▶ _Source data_
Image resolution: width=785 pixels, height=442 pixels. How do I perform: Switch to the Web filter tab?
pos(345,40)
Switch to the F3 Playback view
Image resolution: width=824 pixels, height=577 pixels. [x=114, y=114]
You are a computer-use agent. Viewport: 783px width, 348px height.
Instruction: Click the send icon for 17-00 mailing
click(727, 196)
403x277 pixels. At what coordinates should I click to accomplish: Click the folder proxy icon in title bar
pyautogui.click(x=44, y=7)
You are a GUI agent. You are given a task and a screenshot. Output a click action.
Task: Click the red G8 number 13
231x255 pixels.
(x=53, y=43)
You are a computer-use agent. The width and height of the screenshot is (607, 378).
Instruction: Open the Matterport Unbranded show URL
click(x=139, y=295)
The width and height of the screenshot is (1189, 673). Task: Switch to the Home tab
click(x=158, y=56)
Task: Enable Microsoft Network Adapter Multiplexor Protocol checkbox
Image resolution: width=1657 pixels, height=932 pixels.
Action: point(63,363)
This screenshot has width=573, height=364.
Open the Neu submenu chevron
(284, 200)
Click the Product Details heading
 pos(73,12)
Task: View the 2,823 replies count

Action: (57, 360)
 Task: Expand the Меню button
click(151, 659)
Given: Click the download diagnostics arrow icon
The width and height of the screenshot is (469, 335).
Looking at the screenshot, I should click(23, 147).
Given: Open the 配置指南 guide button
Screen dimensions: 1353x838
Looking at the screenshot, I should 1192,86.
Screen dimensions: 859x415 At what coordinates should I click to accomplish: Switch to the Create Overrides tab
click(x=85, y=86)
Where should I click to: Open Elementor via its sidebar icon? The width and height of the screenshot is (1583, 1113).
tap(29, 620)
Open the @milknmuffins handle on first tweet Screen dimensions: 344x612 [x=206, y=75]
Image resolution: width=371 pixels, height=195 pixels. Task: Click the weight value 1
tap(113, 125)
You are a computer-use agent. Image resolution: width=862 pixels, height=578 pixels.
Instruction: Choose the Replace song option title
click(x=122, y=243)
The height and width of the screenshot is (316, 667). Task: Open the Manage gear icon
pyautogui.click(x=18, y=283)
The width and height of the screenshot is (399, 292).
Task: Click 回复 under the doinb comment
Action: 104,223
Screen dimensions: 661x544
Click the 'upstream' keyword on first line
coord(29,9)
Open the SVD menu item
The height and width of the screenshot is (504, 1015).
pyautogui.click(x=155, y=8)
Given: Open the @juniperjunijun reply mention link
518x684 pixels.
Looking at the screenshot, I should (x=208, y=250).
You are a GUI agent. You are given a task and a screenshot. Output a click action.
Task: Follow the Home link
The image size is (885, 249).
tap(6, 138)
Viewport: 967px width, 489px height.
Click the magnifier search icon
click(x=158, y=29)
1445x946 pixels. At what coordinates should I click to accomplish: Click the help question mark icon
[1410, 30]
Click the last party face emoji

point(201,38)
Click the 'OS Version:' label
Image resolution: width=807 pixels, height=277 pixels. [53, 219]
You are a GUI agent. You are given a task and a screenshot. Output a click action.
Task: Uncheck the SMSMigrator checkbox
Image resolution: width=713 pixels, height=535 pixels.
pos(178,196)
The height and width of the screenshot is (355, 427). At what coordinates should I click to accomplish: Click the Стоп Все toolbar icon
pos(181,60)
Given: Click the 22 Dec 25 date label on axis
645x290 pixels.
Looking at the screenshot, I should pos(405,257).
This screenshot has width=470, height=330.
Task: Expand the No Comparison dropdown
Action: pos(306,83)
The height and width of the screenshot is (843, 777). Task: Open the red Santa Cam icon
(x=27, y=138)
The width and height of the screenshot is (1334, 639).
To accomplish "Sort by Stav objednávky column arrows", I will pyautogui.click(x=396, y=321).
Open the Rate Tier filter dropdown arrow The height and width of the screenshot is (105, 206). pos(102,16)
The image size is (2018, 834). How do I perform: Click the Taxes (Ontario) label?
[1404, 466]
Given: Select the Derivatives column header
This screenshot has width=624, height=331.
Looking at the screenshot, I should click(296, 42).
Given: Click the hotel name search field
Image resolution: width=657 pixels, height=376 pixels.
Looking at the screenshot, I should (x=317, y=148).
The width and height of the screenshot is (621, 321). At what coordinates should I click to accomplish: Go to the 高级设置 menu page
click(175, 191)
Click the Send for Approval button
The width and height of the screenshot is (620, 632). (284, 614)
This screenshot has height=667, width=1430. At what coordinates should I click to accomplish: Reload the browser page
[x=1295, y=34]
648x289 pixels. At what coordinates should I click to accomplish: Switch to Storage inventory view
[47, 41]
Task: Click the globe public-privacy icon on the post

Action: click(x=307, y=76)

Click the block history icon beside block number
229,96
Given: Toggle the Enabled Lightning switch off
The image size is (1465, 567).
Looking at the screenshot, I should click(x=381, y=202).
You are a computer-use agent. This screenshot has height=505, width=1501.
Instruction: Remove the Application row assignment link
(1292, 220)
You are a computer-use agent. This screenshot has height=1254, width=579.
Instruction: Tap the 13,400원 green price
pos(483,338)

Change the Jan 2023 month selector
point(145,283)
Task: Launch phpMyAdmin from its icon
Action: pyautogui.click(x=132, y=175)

▶ _CHALLENGE_
Copy out each line of the records that contains the word "number".

▶ _ANSWER TO THIS EXERCISE_
Task: Click the red G8 number 13
Click the block history icon beside block number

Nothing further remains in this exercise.